**Source data**
--- START ---
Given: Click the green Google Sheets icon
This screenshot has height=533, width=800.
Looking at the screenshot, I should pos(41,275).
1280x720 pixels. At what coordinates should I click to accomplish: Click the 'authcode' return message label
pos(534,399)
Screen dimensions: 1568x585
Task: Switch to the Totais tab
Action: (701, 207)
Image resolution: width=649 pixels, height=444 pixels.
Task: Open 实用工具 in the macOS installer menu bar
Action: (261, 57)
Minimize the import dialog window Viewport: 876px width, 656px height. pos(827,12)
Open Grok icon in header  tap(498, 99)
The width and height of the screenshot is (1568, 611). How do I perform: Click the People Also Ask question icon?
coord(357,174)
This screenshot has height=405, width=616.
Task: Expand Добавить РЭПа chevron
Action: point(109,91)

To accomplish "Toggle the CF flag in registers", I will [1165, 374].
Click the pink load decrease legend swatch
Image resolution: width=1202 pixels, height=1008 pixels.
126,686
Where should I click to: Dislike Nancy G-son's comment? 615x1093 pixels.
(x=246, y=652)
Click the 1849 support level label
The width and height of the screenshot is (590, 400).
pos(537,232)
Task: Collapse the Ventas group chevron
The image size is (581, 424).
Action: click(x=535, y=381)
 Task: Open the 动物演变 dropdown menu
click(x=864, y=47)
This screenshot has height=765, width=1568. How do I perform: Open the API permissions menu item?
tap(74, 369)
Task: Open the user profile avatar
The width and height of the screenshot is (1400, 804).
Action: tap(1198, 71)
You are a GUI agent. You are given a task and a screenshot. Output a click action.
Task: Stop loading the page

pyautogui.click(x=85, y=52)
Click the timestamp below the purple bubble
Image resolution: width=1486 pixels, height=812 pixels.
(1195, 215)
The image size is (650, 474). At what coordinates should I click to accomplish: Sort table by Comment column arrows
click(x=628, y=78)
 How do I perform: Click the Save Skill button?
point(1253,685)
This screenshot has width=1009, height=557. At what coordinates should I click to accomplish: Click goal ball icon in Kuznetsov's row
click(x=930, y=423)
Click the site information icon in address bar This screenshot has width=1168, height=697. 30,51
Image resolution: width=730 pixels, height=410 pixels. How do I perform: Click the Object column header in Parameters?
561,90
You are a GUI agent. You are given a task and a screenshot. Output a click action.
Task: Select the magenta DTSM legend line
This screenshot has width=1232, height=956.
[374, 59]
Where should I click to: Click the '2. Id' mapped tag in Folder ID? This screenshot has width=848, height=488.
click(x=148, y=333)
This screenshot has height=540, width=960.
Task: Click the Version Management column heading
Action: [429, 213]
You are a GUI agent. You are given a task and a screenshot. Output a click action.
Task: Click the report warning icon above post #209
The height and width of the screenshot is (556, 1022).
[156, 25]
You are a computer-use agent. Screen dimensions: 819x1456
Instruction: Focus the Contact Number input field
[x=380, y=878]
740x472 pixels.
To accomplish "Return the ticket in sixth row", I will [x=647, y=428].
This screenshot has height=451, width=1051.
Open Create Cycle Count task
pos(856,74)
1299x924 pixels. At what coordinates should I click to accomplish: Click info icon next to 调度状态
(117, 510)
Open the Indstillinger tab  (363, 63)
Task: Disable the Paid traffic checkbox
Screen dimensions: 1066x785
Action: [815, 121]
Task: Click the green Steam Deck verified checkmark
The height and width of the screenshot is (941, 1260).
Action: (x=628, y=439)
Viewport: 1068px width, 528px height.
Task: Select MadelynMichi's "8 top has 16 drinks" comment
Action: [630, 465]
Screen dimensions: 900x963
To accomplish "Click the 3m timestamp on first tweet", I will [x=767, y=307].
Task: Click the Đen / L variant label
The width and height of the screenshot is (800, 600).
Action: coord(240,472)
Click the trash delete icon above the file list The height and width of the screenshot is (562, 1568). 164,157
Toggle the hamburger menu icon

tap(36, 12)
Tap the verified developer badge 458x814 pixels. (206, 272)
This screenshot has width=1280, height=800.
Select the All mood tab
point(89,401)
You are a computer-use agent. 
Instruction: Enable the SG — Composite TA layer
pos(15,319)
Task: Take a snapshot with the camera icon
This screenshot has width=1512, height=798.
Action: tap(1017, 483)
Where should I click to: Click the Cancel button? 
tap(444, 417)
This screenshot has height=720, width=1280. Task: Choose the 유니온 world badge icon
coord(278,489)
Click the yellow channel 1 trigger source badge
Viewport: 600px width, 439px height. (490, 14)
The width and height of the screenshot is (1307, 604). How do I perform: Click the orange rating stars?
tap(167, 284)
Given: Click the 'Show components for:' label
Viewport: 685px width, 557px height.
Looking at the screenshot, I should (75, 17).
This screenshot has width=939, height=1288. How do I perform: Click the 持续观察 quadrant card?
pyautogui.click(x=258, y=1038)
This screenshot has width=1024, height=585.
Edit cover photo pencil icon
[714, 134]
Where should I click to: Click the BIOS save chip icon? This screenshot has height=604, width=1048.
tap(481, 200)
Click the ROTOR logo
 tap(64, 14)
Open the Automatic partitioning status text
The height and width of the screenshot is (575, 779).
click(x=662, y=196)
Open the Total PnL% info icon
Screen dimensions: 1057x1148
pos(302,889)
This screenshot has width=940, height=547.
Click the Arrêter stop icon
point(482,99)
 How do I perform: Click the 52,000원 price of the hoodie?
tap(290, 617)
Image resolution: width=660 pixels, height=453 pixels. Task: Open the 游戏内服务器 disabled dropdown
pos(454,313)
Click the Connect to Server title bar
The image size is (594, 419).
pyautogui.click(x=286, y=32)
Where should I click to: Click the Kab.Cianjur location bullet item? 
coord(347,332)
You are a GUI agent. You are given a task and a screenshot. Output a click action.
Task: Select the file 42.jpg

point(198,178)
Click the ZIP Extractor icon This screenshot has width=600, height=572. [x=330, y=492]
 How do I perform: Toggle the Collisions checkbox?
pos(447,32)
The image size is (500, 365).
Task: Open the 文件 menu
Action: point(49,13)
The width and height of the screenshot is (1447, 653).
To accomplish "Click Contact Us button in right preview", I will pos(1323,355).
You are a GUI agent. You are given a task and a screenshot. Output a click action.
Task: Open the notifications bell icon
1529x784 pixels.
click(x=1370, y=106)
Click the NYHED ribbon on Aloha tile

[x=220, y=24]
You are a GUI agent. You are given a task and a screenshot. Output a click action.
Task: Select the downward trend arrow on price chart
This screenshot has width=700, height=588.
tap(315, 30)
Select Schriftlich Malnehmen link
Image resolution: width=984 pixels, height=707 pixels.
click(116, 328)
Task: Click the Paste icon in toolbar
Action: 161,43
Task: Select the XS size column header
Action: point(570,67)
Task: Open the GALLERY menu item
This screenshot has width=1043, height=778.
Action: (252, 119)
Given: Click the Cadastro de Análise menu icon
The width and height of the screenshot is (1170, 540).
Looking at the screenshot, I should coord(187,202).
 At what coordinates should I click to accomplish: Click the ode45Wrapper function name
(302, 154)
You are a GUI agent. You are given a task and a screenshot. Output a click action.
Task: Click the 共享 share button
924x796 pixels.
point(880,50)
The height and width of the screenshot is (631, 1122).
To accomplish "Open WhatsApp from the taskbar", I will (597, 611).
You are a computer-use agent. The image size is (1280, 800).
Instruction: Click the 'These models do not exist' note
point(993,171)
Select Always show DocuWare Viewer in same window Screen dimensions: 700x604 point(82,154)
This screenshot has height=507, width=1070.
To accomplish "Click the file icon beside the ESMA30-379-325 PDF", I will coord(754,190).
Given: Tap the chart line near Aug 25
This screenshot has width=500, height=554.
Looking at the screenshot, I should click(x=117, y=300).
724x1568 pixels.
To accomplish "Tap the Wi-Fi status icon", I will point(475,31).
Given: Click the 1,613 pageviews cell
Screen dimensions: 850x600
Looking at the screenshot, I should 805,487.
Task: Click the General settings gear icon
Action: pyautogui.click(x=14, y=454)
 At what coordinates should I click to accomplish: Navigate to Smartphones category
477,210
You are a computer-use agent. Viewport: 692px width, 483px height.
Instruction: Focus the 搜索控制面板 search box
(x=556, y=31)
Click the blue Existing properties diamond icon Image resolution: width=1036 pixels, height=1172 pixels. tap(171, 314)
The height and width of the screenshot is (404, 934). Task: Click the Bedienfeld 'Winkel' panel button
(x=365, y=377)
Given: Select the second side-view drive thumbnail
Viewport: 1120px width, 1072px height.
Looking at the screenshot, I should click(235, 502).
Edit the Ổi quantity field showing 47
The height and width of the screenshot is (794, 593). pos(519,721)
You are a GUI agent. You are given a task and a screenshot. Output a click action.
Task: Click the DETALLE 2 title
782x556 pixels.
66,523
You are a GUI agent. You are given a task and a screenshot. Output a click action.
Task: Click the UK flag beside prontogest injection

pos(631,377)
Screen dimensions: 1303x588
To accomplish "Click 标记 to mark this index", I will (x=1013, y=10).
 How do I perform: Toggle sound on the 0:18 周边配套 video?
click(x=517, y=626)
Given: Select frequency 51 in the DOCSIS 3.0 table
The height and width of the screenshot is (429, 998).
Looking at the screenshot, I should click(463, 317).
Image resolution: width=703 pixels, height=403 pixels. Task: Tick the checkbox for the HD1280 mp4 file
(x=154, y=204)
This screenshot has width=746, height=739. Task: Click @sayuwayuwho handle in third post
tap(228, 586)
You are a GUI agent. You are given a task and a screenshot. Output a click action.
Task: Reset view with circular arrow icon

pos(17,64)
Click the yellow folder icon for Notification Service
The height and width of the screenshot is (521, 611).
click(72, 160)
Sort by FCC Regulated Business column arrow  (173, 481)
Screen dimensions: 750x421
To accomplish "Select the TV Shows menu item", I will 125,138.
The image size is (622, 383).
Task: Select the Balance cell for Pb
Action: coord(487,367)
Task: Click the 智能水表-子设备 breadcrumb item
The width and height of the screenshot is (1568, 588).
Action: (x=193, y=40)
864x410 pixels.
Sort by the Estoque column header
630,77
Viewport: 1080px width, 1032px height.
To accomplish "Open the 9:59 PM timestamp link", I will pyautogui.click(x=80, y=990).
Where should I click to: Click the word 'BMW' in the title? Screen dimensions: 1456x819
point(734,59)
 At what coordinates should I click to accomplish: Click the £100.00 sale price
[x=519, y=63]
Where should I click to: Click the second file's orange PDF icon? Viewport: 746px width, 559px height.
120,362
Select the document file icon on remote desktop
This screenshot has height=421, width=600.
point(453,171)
--- END ---
**To do**
Only the lines from the beginning of the material above through the line with "Open Grok icon" are wanted; extract them exactly.

**Solution to this exercise**
Given: Click the green Google Sheets icon
This screenshot has height=533, width=800.
Looking at the screenshot, I should pos(41,275).
1280x720 pixels. At what coordinates should I click to accomplish: Click the 'authcode' return message label
pos(534,399)
Screen dimensions: 1568x585
Task: Switch to the Totais tab
Action: (701, 207)
Image resolution: width=649 pixels, height=444 pixels.
Task: Open 实用工具 in the macOS installer menu bar
Action: (261, 57)
Minimize the import dialog window Viewport: 876px width, 656px height. pos(827,12)
Open Grok icon in header  tap(498, 99)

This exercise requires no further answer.